The group focuses on computational methods for the analysis and control of large scale (bulk) power systems, state-estimation, ancillary services for micro-grids and distribution networks interfaced with renewable sources, and the design of efficient power-electronic interfaces for renewable energy resources.
Current research themes:
Due to significant line resistances in a microgrid, active power variations produced by doubly fed induction generator (DFIG) based generation translate to corresponding power quality problems. We have proposed simple localized control schemes exercised through the rotor side converters for voltage regulation. Detailed dynamic simulations accounting for wind shear and tower shadow on a IEEE-13 bus distribution system conducted in EMTDC/PSCAD show that tight regulation (<1%) can be achieved with the proposed method compared to ~5% without control. We have also examined the effectiveness of energy-storage methods on frequency regulation in such systems. Our results show that 10% (with respect to the machine rating) storage is effective at restricting frequency deviations within 1%.
Computational methods for large to very-large scale power systems
Our goal is to improve the efficiency and scalability of algorithms used in the analysis, operation and control of electric power systems. In the future, static and dynamic analysis on large-scale (thousands of buses) to very-large scale (tens of thousands of buses) power systems may need to be conducted in (near) real-time. Our current focus is on two important problems: (a) reconfiguration in distribution networks and (b) identifying extreme contingencies in bulk power systems.

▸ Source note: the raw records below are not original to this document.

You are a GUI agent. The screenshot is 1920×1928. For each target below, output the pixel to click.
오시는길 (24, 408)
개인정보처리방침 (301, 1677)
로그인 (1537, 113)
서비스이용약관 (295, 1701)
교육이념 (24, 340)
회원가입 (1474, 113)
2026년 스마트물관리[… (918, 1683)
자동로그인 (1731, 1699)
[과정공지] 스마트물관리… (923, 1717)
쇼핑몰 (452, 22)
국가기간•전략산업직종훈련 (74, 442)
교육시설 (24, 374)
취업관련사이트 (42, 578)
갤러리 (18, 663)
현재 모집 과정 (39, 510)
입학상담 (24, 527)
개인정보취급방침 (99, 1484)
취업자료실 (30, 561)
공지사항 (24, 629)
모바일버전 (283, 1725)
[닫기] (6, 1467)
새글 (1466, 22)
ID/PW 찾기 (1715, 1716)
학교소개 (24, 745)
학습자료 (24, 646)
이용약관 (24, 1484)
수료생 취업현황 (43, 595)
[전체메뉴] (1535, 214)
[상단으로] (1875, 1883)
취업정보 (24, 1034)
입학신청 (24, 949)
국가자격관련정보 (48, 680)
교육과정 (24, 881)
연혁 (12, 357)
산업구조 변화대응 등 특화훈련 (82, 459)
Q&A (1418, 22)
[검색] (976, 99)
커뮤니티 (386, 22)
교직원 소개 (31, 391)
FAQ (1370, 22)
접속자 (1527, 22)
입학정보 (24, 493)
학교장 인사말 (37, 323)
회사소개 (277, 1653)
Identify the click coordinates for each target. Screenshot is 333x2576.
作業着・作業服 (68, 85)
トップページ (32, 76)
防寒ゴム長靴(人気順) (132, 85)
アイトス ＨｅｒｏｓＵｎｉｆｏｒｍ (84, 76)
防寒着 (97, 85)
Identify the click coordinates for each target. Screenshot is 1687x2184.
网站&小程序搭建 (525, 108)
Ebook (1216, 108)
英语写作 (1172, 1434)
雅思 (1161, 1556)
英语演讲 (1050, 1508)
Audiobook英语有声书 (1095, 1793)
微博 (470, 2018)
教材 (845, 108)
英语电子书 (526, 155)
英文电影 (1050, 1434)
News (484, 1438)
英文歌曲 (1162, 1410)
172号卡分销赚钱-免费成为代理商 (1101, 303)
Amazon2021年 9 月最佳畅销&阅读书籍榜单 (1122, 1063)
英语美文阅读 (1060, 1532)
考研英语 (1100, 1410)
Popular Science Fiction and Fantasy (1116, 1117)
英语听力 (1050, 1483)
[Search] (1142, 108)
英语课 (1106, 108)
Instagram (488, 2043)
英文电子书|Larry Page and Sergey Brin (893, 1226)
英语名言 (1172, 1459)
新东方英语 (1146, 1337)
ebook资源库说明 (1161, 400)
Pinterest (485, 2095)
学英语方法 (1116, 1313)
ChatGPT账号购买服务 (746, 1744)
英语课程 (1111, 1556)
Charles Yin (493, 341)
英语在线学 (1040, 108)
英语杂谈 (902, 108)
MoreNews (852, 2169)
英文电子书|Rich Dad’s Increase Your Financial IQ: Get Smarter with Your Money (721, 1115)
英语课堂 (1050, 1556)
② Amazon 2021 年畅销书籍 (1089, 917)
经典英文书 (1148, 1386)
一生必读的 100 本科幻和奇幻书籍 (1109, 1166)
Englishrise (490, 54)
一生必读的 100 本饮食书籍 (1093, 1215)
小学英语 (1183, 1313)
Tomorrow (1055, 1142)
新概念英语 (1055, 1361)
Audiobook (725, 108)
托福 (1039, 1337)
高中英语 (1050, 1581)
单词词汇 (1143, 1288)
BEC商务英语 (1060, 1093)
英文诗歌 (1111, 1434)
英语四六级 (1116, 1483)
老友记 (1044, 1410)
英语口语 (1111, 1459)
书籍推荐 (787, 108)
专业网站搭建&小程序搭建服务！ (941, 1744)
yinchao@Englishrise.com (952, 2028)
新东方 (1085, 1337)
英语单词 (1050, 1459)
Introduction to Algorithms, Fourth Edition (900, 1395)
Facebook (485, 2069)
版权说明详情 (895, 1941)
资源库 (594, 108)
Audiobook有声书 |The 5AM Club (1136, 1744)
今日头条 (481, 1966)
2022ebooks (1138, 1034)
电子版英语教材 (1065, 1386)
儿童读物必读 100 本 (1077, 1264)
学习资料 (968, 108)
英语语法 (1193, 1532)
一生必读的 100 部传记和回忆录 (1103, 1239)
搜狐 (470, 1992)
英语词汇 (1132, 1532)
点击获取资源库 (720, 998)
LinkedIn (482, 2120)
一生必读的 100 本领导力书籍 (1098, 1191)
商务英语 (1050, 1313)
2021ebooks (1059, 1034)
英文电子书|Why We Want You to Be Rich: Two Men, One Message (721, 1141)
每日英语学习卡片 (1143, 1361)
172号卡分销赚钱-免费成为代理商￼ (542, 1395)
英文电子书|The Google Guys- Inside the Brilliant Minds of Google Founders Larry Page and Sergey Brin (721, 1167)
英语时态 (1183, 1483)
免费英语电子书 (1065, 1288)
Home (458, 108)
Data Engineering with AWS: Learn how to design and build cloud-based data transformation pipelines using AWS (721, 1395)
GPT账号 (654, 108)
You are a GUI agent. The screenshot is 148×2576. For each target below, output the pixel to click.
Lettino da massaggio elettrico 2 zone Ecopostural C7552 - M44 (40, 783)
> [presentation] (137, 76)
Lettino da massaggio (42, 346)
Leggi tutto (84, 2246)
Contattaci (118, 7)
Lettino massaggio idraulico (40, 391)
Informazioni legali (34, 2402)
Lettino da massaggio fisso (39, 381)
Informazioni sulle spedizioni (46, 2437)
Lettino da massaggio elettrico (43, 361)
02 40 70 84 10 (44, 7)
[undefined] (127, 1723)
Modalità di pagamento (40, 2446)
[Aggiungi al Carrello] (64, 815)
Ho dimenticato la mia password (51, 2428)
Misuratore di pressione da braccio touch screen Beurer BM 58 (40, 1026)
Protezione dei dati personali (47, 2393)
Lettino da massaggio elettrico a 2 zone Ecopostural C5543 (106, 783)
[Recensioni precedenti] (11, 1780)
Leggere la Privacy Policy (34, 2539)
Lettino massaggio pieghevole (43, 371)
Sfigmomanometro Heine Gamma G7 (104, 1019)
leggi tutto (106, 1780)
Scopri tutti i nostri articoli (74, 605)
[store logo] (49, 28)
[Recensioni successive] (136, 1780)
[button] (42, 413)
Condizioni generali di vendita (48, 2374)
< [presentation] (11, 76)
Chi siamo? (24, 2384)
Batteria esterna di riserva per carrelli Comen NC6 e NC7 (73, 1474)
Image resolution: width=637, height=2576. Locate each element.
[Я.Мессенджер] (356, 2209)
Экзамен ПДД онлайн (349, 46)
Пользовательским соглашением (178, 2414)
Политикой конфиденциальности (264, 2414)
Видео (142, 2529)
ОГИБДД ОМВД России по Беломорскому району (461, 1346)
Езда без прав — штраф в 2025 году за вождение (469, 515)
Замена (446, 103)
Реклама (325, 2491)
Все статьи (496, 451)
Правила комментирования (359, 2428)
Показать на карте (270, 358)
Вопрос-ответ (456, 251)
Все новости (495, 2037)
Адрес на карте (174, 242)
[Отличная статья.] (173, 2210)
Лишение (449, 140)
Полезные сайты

Extreme Contingency Screening
Determining contingencies that can potentially culminate in a blackout is a challenging computational task in large-scale power systems due to the combinatorial nature of the problem. Prediction tools to identify such cases generally restrict the search to scenarios with severe consequences that may arise from relatively few contingencies. One such approach is based on graph partitioning where the ratio of power imbalance to cut-size serves as a heuristic measure to identify critical line outages. We proposed an algorithm based on unbalanced-constrained partitioning and developed a public domain tool pro-PART that is: scalable, efficient and simple to implement. For example, the average CPU run-time is less than 0.1 s and 1.5 s for systems with 2831 buses (large-scale) and 43,501 buses (very large-scale) respectively. We are currently working on extensions of this approach to identify a sequence of contingencies that may culminate in a blackout.